Last July, we noticed that she was getting a little bored, so we began talking about getting  her a pet. After talking with our vet (who has adopted several former ferals, herself) we decided to get two kittens: kittens, because adult cats accept babies more readily than other adult cats, and two because they would keep each other occupied most of the time without irritating Midnight.

Cavendish and Maxwell

Cavendish and Maxwell, July 2011

So, we adopted Maxwell and Cavendish from our city’s Animal Control Services (aka the pound). After following the vet’s advice about slowly introducing them to the household, and keeping them separated at night (and whenever we weren’t around), by Halloween the catlets had the run of the house and Midnight was gradually adapting.

Most of the time, things go smoothly. Midnight has her own food bowl on a counter, while Maxwell and Cavendish jostle each other around a dish on the floor. They chase each other, nap together, and playfight enthusiastically all day long, and most of the night, while Midnight tries to ignore them. When Max is napping somewhere else, Cavendish and Midnight interact a bit, although Midnight tires of it sooner than Cav does. Cav has learned to back off when Midnight gets testy, though, so no harm is done.

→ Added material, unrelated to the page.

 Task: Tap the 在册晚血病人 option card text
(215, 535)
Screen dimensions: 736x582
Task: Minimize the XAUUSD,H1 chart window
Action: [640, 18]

The problem? Maxwell is the problem. He is a bully, and loves to chase Midnight away from the food dishes and litter box, pounce on her when she sleeps, and generally make her life miserable. Most of the time, after a short hissy fit, she just walks away. Sometimes, though, hostilities escalate and it becomes a serious nerve-shattering war. Max gets a time-out in my husband’s study (Max hates being shut up alone) and the rest of us get 10-to-15 minutes of blessed silence.

The vet suggested PetNaturals Calming Treats, and they do seem to help, reducing meltdown frequency from hourly to two or three times a week.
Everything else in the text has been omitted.